**Task goal**
Reproduce the line with "Image resolution: width=952" and everything after it in the listing below, exactly, both ends included. No pictures.

**Supplied data**
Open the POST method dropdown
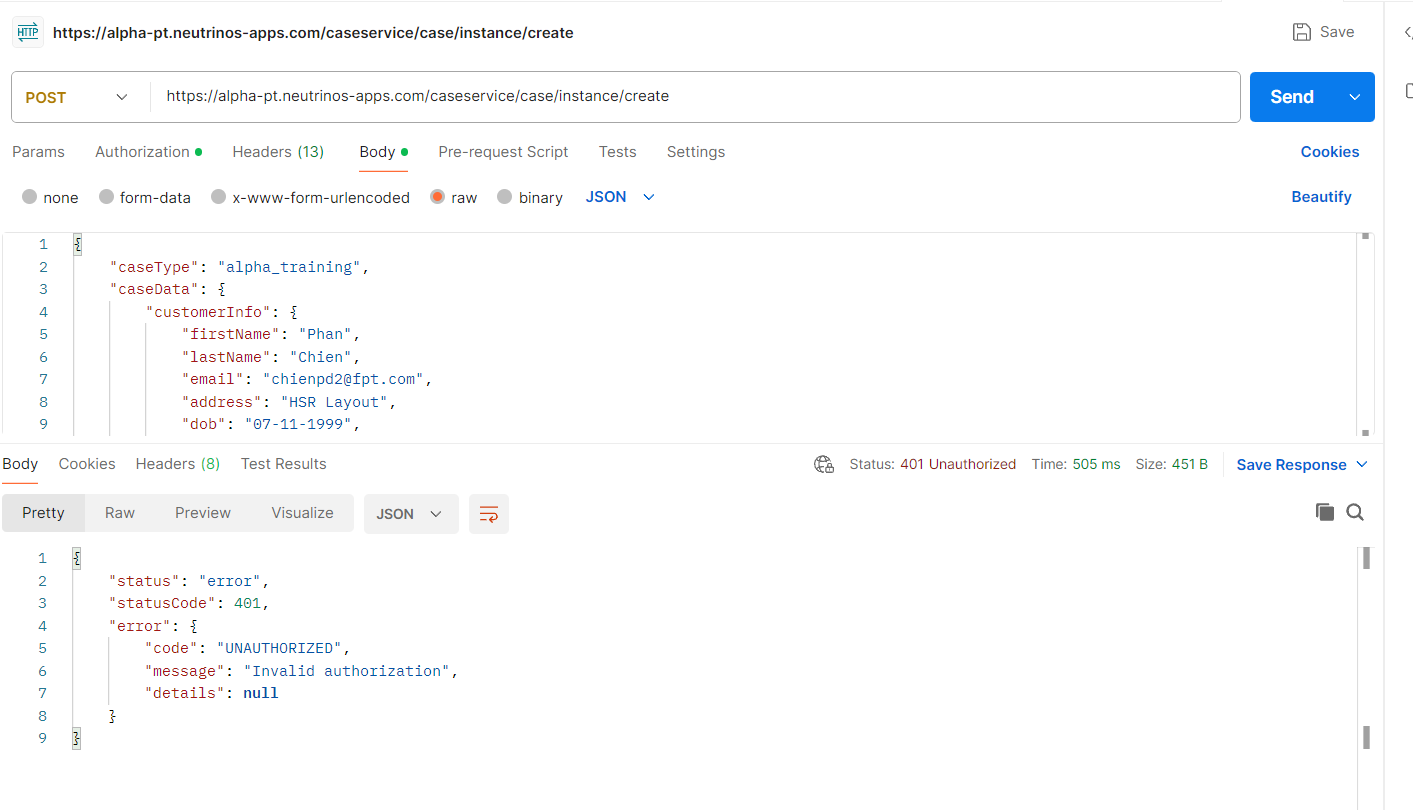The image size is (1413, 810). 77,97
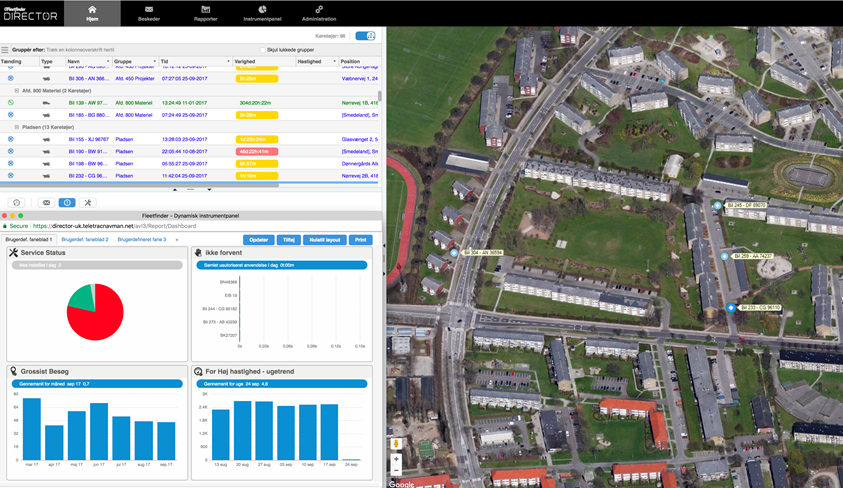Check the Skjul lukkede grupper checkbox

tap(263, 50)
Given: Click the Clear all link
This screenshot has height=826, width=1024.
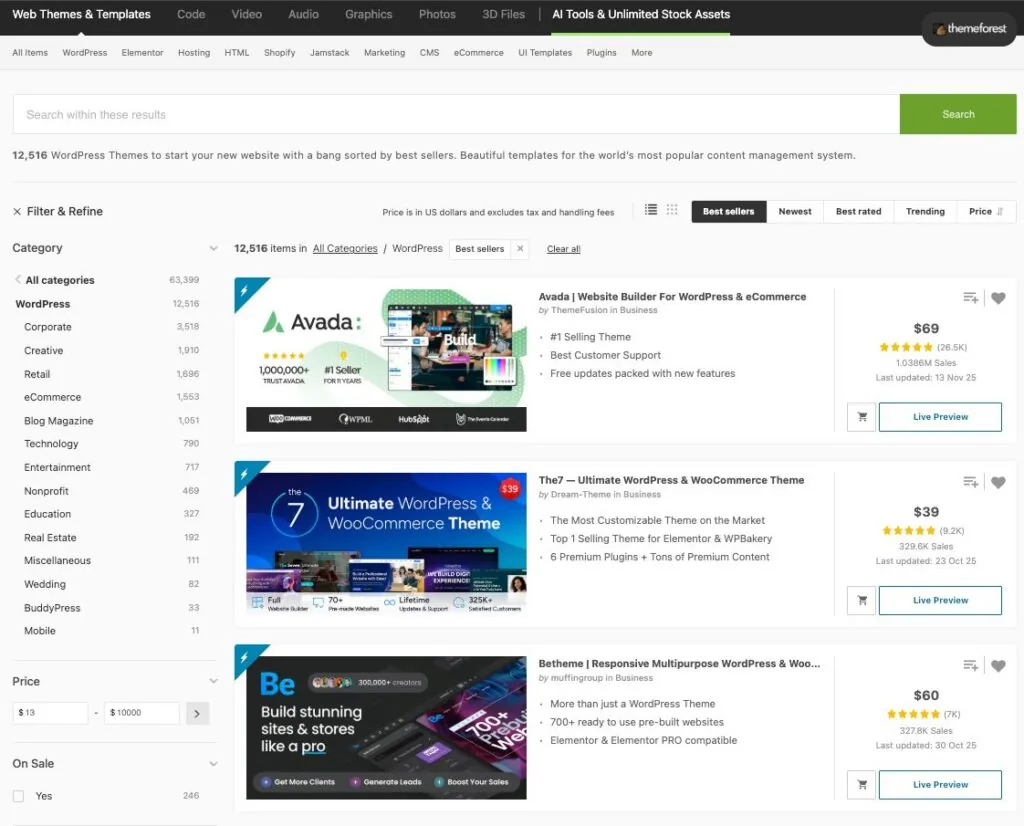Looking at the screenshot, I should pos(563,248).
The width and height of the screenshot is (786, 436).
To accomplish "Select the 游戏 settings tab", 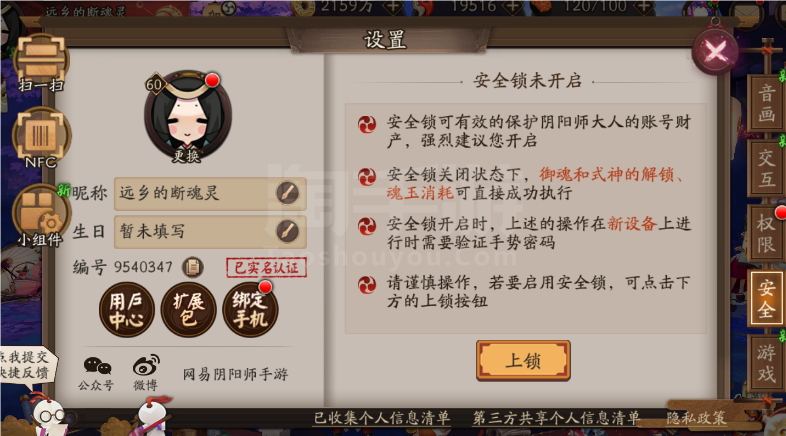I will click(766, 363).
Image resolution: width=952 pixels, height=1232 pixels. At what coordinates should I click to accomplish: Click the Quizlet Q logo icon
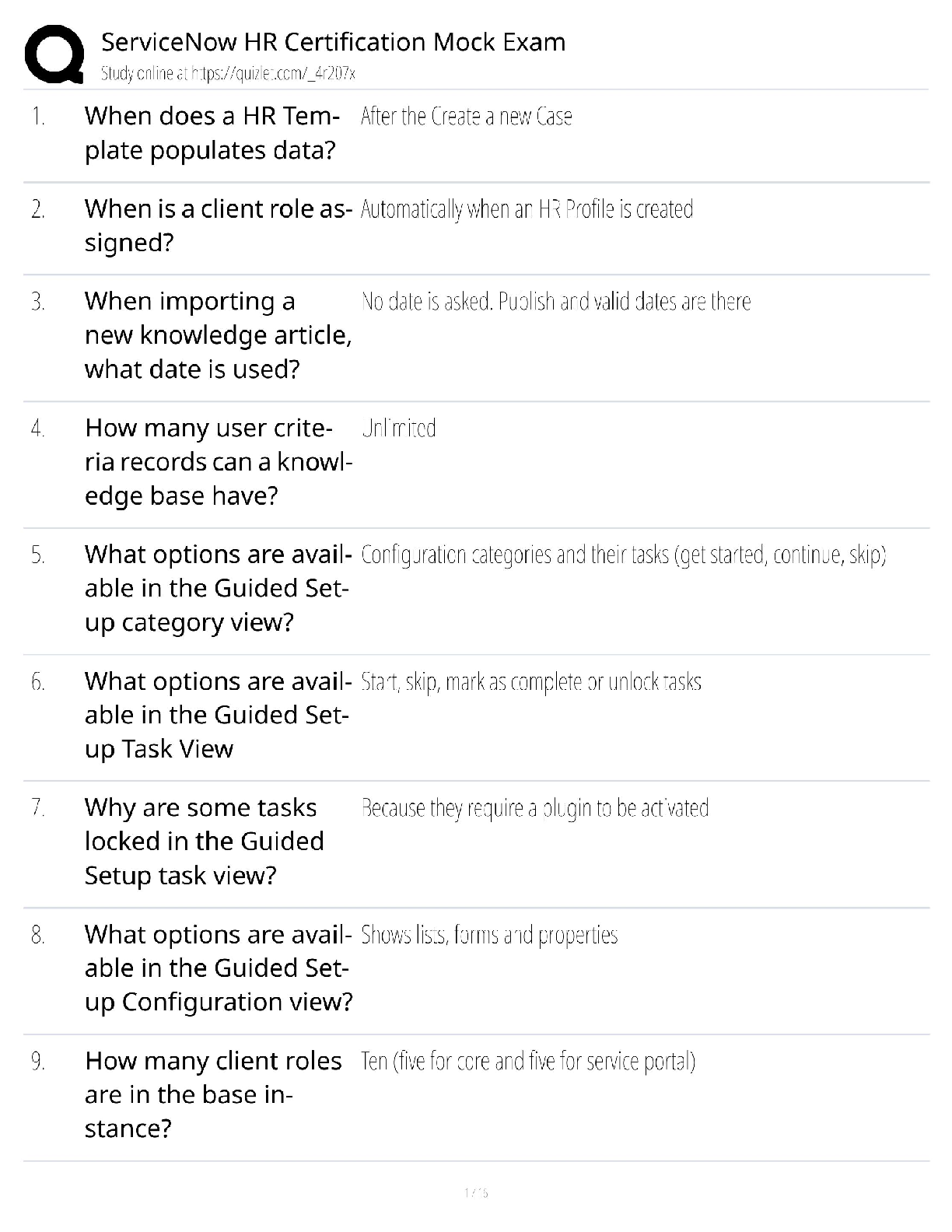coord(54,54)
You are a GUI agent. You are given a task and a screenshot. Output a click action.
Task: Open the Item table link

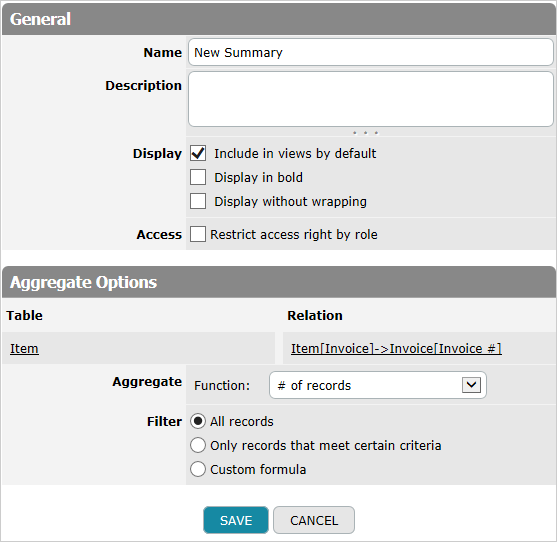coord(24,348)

**Solution**
Image resolution: width=952 pixels, height=1232 pixels. At what coordinates should I click to accomplish: Click the Quizlet Q logo icon
coord(54,54)
You are a GUI agent. You are given a task and a screenshot. Output a click action.
Task: Open the Item table link

coord(24,348)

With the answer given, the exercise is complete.